** CONSIGNE A **
Traduisez en anglais cette phrase du texte de lecture : « L’auteur souligne ainsi le peu d’attention qui est aujourd’hui portée sur cette question par les marxistes et plus généralement le courant révolutionnaire dans un contexte où l’impérialisme est plus que jamais un élément structurant majeur des mécanismes d’exploitation et de sur exploitation capitaliste à l’échelle mondiale. »

** TEXTE DE LECTURE **
_____

Il recouvre 7 thématiques :

  • Le transfert global de la production vers les pays à bas salaires

  • L’état du marché du travail est au moins aussi important que l’état des marchés des produits et des capitaux

  • Les écarts salariaux au niveau international et le mythe de la convergence

  • Salaire et productivité – Les paradoxes flagrants que la théorie dominante et hétérodoxe ne peut expliquer

  • Écarts salariaux et différence du taux d’exploitation

  • Comment l’exploitation impérialiste est occultée par les interprétations conventionnelles

  • L’origine, la nature et la trajectoire de la crise économique mondiale

Dans la conférence qu’il a prononcée le 13 novembre 2019 au séminaire « Marx XXIe siècle l’esprit et la lettre »3, dirigé par Rémy Herrera, John Smith a voulu d’emblée situer la portée de son travail sur l’impérialisme et qu’il développe dans son livre : « Ce livre occupe un espace libre, celui de l’impérialisme ». L’auteur souligne ainsi le peu d’attention qui est aujourd’hui portée sur cette question par les marxistes et plus généralement le courant révolutionnaire dans un contexte où l’impérialisme est plus que jamais un élément structurant majeur des mécanismes d’exploitation et de sur exploitation capitaliste à l’échelle mondiale.

Pour illustrer cette “défaillance” sur l’analyse de l’impérialisme aujourd’hui, je citerai la conclusion de F. Boccara de son rapport introductif aux rencontres internationales « Mondialisation » organisées par le PCF – les 7 et 8 février 2020. Frédéric Boccara sur le thème : « Que faire faire face à la mondialisation capitaliste ? Quelle révolution pour un monde de partage et de coopération » ? ne parle pas de l’impérialisme et s’attache surtout à des propositions pour modifier le fonctionnement de l’OMC, du FMI et d’autres organismes internationaux. Je cite donc sa conclusion particulièrement édifiante :”…Nous pourrions aussi alerter en commun sur les risques croissants d’une nouvelle crise financière et les risques que le capital financier fait courir à l’écologie. Il s’agit à gauche d’unifier et de de dépasser d’une part les visions social-démocrates de conciliation avec le capital et de pure redistribution, au moment même où celles-ci tentent un renouvellement de façade en utilisant le vocabulaire de dénonciation du capital (de Stiglitz à Piketty), voire en s’intéressant aux entreprises, comme les approches gauchisantes et nihilistes qui nient l’importance des institutions à créer et de la recherche de compromis viables et radicaux à la fois, le besoin de critères rigoureux et la possibilité de démocratie.

_____

** ENTRÉES AFFICHÉES **

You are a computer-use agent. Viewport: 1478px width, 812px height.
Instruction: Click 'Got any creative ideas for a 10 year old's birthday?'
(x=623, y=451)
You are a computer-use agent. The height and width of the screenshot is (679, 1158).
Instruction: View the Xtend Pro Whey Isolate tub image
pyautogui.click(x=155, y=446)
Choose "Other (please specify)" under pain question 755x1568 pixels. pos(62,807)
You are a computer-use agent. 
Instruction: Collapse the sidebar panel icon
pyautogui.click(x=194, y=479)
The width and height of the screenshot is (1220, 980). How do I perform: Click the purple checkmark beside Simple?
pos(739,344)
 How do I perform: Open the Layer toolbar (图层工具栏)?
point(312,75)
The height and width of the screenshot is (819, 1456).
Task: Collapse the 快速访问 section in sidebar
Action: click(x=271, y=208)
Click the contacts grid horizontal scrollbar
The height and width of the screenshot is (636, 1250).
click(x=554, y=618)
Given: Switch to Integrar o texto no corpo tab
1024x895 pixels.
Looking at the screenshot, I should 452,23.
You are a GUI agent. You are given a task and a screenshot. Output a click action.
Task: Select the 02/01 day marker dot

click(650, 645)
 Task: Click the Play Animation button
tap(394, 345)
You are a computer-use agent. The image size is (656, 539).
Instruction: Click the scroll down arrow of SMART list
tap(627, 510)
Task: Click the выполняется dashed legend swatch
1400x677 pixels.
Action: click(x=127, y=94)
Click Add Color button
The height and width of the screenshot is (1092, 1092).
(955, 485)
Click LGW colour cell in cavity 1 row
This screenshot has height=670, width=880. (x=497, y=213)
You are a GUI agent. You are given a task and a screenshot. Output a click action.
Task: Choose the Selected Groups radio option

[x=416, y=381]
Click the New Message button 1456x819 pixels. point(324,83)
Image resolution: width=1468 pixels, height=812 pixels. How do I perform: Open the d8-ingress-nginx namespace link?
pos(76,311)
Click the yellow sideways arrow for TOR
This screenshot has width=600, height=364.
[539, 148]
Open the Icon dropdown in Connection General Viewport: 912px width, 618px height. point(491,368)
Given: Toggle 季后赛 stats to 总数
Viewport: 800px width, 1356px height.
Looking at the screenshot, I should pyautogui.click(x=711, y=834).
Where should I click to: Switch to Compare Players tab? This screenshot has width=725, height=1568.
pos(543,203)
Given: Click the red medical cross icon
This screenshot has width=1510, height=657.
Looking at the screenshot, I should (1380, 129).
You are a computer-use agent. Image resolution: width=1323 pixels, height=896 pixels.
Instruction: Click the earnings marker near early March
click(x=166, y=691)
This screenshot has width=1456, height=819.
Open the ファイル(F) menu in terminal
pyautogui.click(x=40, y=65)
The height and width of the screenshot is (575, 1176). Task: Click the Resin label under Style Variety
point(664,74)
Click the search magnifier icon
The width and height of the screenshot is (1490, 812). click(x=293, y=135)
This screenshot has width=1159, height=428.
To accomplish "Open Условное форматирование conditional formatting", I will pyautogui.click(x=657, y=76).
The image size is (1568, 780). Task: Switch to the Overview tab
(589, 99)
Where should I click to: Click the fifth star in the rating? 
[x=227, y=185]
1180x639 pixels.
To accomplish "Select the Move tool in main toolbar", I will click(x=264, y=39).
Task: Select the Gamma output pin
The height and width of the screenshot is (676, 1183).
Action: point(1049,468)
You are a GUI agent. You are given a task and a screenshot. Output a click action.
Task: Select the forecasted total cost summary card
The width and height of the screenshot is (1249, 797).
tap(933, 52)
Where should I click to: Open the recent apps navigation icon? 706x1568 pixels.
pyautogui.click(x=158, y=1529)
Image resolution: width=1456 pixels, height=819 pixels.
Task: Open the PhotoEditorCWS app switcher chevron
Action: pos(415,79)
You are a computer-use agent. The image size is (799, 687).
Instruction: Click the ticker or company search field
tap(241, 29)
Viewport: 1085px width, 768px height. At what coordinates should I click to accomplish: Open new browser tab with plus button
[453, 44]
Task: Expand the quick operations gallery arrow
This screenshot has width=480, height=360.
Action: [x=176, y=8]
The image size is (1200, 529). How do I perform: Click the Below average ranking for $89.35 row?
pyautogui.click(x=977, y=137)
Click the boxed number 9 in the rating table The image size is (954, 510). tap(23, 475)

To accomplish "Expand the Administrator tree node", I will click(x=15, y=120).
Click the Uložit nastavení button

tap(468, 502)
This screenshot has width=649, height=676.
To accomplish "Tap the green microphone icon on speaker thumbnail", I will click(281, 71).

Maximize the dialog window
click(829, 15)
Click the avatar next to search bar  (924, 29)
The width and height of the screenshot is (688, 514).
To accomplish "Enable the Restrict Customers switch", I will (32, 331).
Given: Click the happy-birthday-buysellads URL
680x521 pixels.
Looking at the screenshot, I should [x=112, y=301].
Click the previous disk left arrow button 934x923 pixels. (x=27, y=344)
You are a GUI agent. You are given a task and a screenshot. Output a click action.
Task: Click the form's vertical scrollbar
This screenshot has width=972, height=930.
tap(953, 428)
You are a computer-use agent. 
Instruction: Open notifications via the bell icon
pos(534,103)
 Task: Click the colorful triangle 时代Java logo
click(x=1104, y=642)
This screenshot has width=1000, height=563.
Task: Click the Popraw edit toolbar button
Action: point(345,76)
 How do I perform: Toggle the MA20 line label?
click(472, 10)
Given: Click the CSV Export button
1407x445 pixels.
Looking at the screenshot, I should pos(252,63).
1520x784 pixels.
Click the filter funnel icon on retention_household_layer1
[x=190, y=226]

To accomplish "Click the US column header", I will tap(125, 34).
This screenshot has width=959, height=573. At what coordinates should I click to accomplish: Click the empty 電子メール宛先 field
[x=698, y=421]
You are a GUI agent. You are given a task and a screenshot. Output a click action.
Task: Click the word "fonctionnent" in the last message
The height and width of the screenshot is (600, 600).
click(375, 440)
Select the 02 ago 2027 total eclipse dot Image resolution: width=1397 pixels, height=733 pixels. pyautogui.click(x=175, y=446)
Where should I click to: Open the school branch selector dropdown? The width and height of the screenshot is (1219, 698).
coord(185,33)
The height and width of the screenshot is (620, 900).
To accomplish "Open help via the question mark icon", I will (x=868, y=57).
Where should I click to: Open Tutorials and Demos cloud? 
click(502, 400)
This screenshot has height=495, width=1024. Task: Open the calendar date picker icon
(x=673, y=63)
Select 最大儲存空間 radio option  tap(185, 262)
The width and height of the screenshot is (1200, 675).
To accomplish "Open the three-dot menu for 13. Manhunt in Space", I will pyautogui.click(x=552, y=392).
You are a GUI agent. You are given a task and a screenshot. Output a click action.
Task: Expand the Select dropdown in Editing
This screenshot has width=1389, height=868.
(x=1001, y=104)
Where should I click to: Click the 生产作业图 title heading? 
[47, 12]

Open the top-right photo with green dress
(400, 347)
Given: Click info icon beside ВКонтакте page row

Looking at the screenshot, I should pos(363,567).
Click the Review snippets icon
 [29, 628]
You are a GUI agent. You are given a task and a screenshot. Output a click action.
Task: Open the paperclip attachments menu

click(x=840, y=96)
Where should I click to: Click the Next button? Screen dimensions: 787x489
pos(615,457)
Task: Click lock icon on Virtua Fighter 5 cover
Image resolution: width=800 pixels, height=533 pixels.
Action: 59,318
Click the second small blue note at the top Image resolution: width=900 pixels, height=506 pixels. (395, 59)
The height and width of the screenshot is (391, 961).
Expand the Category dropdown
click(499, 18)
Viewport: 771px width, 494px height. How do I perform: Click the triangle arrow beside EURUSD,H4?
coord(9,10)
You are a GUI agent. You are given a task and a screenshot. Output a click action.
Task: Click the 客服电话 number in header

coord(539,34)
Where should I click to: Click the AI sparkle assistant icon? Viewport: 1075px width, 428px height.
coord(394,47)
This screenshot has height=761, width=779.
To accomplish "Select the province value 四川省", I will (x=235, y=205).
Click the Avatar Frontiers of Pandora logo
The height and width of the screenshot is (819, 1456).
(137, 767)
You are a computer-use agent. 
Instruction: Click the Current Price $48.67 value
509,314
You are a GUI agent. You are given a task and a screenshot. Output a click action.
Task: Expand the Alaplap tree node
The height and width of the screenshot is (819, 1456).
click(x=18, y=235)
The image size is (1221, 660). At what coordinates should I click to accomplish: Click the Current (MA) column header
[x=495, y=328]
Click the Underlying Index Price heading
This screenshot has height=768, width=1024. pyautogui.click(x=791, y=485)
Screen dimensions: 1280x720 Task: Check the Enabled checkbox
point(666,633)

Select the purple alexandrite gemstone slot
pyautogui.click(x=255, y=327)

_____

** CONSIGNE B **
Imprimez sans aucune modification le passage des entrées qui s’ouvre sur la ligne contenant « Given: Click the happy-birthday-buysellads » et se ferme sur la ligne contenant « [x=190, y=226] », ces deux lignes incluses.

** RÉPONSE ATTENDUE A **
The author thus underlines how little attention is paid to this question today by Marxists and, more generally, by the revolutionary current, in a context where imperialism is, more than ever, a major structuring element of the mechanisms of capitalist exploitation and super-exploitation on a global scale.

** RÉPONSE ATTENDUE B **
Given: Click the happy-birthday-buysellads URL
680x521 pixels.
Looking at the screenshot, I should [x=112, y=301].
Click the previous disk left arrow button 934x923 pixels. (x=27, y=344)
You are a GUI agent. You are given a task and a screenshot. Output a click action.
Task: Click the form's vertical scrollbar
This screenshot has width=972, height=930.
tap(953, 428)
You are a computer-use agent. 
Instruction: Open notifications via the bell icon
pos(534,103)
 Task: Click the colorful triangle 时代Java logo
click(x=1104, y=642)
This screenshot has width=1000, height=563.
Task: Click the Popraw edit toolbar button
Action: point(345,76)
 How do I perform: Toggle the MA20 line label?
click(472, 10)
Given: Click the CSV Export button
1407x445 pixels.
Looking at the screenshot, I should pos(252,63).
1520x784 pixels.
Click the filter funnel icon on retention_household_layer1
[x=190, y=226]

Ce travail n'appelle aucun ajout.